• _ABOUT THIS EXERCISE_
Return, word for word, the line that contains "Where should I click to: Sort" and every line after it through the end of the records.
BEGIN RECORDS FOR THIS EXERCISE
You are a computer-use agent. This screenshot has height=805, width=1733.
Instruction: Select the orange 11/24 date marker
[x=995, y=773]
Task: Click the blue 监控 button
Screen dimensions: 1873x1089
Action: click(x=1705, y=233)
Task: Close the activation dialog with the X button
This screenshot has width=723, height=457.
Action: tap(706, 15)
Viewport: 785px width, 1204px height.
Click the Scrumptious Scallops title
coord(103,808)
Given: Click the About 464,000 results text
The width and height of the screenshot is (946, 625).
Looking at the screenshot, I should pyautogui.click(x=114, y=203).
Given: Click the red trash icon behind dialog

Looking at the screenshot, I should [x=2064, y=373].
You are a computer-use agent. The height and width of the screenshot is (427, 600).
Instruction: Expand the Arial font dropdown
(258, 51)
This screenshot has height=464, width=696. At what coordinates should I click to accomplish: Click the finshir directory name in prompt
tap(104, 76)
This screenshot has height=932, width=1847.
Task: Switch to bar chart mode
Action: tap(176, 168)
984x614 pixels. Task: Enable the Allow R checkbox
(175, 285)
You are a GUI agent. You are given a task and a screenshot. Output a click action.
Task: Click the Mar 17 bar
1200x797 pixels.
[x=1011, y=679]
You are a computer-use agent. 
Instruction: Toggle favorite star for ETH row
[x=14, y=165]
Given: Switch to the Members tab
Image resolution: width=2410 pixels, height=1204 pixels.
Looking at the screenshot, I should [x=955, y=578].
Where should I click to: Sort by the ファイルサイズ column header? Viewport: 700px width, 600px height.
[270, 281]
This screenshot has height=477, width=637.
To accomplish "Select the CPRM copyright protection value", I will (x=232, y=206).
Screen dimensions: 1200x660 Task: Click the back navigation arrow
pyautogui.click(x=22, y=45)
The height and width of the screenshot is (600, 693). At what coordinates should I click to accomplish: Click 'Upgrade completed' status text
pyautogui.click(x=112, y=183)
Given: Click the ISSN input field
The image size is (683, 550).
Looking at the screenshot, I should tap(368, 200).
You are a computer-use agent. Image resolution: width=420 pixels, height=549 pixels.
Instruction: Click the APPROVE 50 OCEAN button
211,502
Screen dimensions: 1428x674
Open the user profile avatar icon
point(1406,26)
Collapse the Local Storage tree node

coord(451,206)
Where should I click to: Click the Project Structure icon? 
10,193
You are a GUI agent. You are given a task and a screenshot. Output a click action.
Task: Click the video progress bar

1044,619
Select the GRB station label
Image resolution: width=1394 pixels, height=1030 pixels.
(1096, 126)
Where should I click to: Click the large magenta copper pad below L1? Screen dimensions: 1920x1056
END RECORDS FOR THIS EXERCISE
• _ANSWER BOX_
Where should I click to: Sort by the ファイルサイズ column header? Viewport: 700px width, 600px height.
[270, 281]
This screenshot has height=477, width=637.
To accomplish "Select the CPRM copyright protection value", I will (x=232, y=206).
Screen dimensions: 1200x660 Task: Click the back navigation arrow
pyautogui.click(x=22, y=45)
The height and width of the screenshot is (600, 693). At what coordinates should I click to accomplish: Click 'Upgrade completed' status text
pyautogui.click(x=112, y=183)
Given: Click the ISSN input field
The image size is (683, 550).
Looking at the screenshot, I should tap(368, 200).
You are a computer-use agent. Image resolution: width=420 pixels, height=549 pixels.
Instruction: Click the APPROVE 50 OCEAN button
211,502
Screen dimensions: 1428x674
Open the user profile avatar icon
point(1406,26)
Collapse the Local Storage tree node

coord(451,206)
Where should I click to: Click the Project Structure icon? 
10,193
You are a GUI agent. You are given a task and a screenshot. Output a click action.
Task: Click the video progress bar

1044,619
Select the GRB station label
Image resolution: width=1394 pixels, height=1030 pixels.
(1096, 126)
Where should I click to: Click the large magenta copper pad below L1? Screen dimensions: 1920x1056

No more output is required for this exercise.